母・のりこさん
母・のりこさん
六年生の君へ
大人になるまでにいつか話そうと思っていたことがあります。
先生がくださったこの機会に君にうちあけることにしました。大切に聞いてください。
もうすぐ12歳になる君…自分の選択を何でも相談してきた君が、最近違ってきたことを感じています。自我(物事に対する考え、自分自身に対する意識)が芽生え、時にはお母さんの言葉を腑に落ちない(納得いかない)表情で聞く様子に気付きます。

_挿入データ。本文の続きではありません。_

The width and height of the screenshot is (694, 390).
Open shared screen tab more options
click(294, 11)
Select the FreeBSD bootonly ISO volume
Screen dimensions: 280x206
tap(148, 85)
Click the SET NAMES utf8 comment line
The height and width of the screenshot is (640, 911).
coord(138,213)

でもね、「お母さんは俺を一番おこる」…と思わないで。
君の寝顔をたまに見つめることがあるの。その時、お母さんは、いつも胸がいっぱいになって、必ずあることを思い出します。それは、この先もずっと忘れない、苦い思い出。
一年生の早いうちからサッカーを始め、Aチームでプレイを楽しんだ。二・三年生で後から始めた子にどんどん追い抜かれ、Bチームで泣いたね。四年生ではほとんどベンチ。
試合で一歩もコートに足を踏み入れることの無い日も、お弁当をきれいに食べてくれた。
集合の声が掛かると、慣れた手順で救急箱を持ち、控え選手用のビブスを身に付ける。皆の一番うしろを歩いてコートに向かう。
あなたの小さな背中をみつめ、(今日もベンチか…)そう思うとお母さんは、喉がキュッと詰まってツーンと痛くなり、涙がこぼれない様に空を見上げてた。
出場チャンスの無かった大会での優勝、覚えてるかな。
「お母さん、お弁当ありがとう、試合でられなくてごめんね」
そう言いながら、お母さんの首に金メダルを掛けてくれました。もう涙をとめることは出来なかったよ。ベンチで誰よりも大きな声援で、試合に参加するあなたは立派でした。この手紙を書いてる今も、喉がツーンとしてくるよ。何故か穏やかな寝顔を見てると思い出すんだ。辛い思いをしたであろう日も、大きくなった今も、寝顔はあの頃と変わらないからなのかもね。
遠まわりしたけど、良い道を通って来れたと思う。諦めずによく頑張ってきたね。
悔しさは成長のステップになり、心の痛みは思いやりを育ててくれる。
“何で俺だけ…”と腐らず、自分の為にのりこえて のりこえて…。
そんなあなたを見守っていられることが、私達家族の喜びです。
おこるとこわいお母さんだけど、心から君を愛しています。
これからも宜しくね。
母 のりこ
日本放送のラジオ番組で朗読された「ちいさなあなたへ」を偶然 拝聴しました。
涙があふれてきました。とても深く、大切にしたい気持ちが詰まっていました。
(略)
今回のキャンペーンの案内を見て、息子が小学生だった頃に、息子に宛てて書いた手紙を思い出し、机の奥の方に封印するようにしまわれたそれを引っ張り出しました。
小学生だった息子は当時、手紙を読み終わると言いました。「お母さん、ありがとう。でもこの手紙、読むと悲しくなるから机の奥にしまっておくね」…と。
その時の気持ち、うまく言葉では表せませんが、胸にズーンと突き刺さった気がします。小さな我が子が、辛いのに無理して頑張って、有難うと私に言ったことは、嬉しいどころか申し訳なさでいっぱいでした。小さいながらに「辛い自分を親に悟られまいと振る舞っていたのに、親にかわいそうと思わせてしまった」…そんな感情でも抱いたのでしょうか。
大人になり、親になることがあるならば、成長した息子は今度はどんな気持ちでこの手紙を読むのでしょうか。いつ机の奥から手紙を出すのでしょうか。
その日が来ることを願いながら「ちいさなあなたへ」の絵本を添えて、今回私が引っ張り出した手紙をまた奥に奥にしまっておこうと思います。